### What is expected
From the line with "Catalog (233, 82)" to the line with "Planifiez votre voyage (70, 1753)", retype each line exactly as it stands in the records below, but skip the pictures.

Pixel coordinate grounding data:
[Start of Attachment]

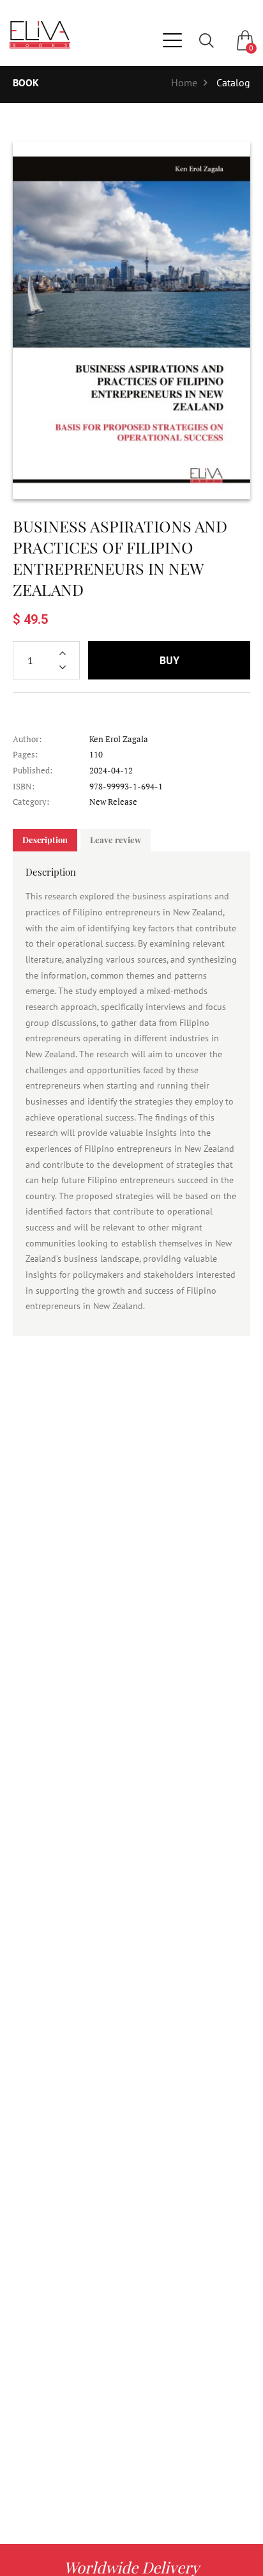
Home (184, 82)
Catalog (233, 82)
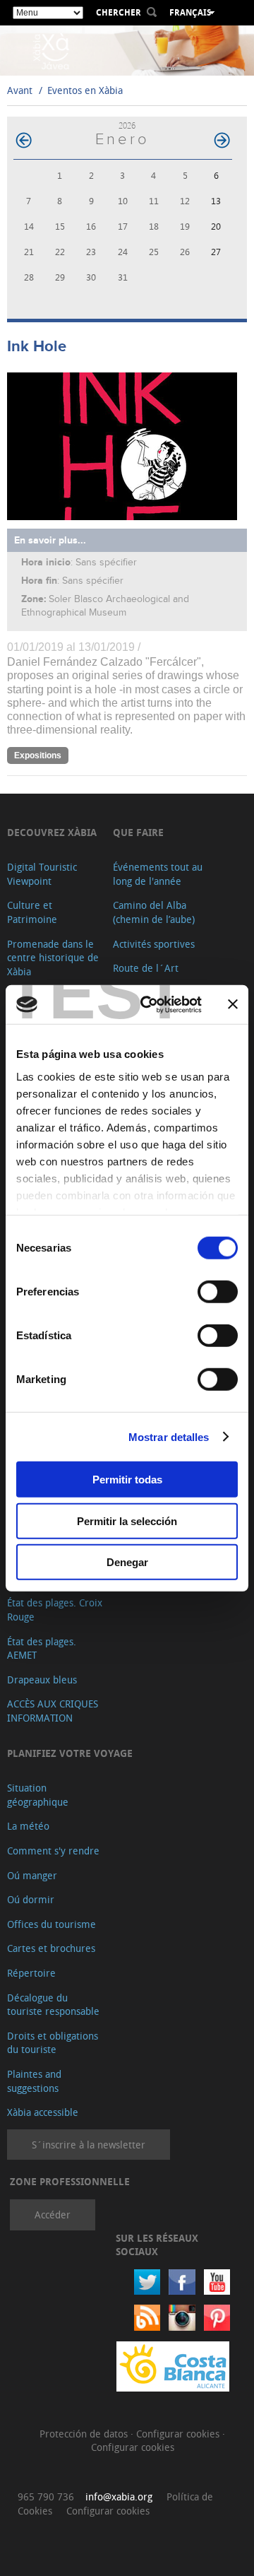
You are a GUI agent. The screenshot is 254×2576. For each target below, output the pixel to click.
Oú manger (32, 1875)
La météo (28, 1826)
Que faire (138, 832)
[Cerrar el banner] (233, 1004)
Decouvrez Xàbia (52, 832)
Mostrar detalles (169, 1436)
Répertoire (31, 1973)
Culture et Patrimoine (32, 912)
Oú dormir (30, 1899)
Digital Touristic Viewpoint (42, 874)
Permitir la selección (127, 1521)
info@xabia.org (118, 2496)
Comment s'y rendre (53, 1850)
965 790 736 (46, 2496)
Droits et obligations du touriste (52, 2043)
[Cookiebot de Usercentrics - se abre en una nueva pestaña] (149, 1004)
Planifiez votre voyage (70, 1753)
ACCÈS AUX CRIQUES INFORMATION (52, 1710)
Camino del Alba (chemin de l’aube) (154, 912)
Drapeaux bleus (42, 1679)
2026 (127, 125)
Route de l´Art (146, 968)
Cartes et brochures (51, 1948)
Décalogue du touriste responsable (53, 2004)
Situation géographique (37, 1795)
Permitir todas (127, 1480)
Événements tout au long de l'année (157, 874)
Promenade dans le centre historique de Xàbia (53, 957)
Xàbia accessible (42, 2112)
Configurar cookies (179, 2433)
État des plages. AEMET (41, 1648)
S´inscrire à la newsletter (88, 2144)
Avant (19, 90)
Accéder (53, 2214)
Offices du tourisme (51, 1924)
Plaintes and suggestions (34, 2081)
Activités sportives (154, 944)
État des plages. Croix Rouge (54, 1609)
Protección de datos (85, 2433)
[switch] (218, 1292)
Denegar (127, 1562)
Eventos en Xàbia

[End of Attachment]

### Response below
Catalog (233, 82)
You are a GUI agent. The screenshot is 254×2576. For each target below, output the pixel to click.
Oú manger (32, 1875)
La météo (28, 1826)
Que faire (138, 832)
[Cerrar el banner] (233, 1004)
Decouvrez Xàbia (52, 832)
Mostrar detalles (169, 1436)
Répertoire (31, 1973)
Culture et Patrimoine (32, 912)
Oú dormir (30, 1899)
Digital Touristic Viewpoint (42, 874)
Permitir la selección (127, 1521)
info@xabia.org (118, 2496)
Comment s'y rendre (53, 1850)
965 790 736 (46, 2496)
Droits et obligations du touriste (52, 2043)
[Cookiebot de Usercentrics - se abre en una nueva pestaña] (149, 1004)
Planifiez votre voyage (70, 1753)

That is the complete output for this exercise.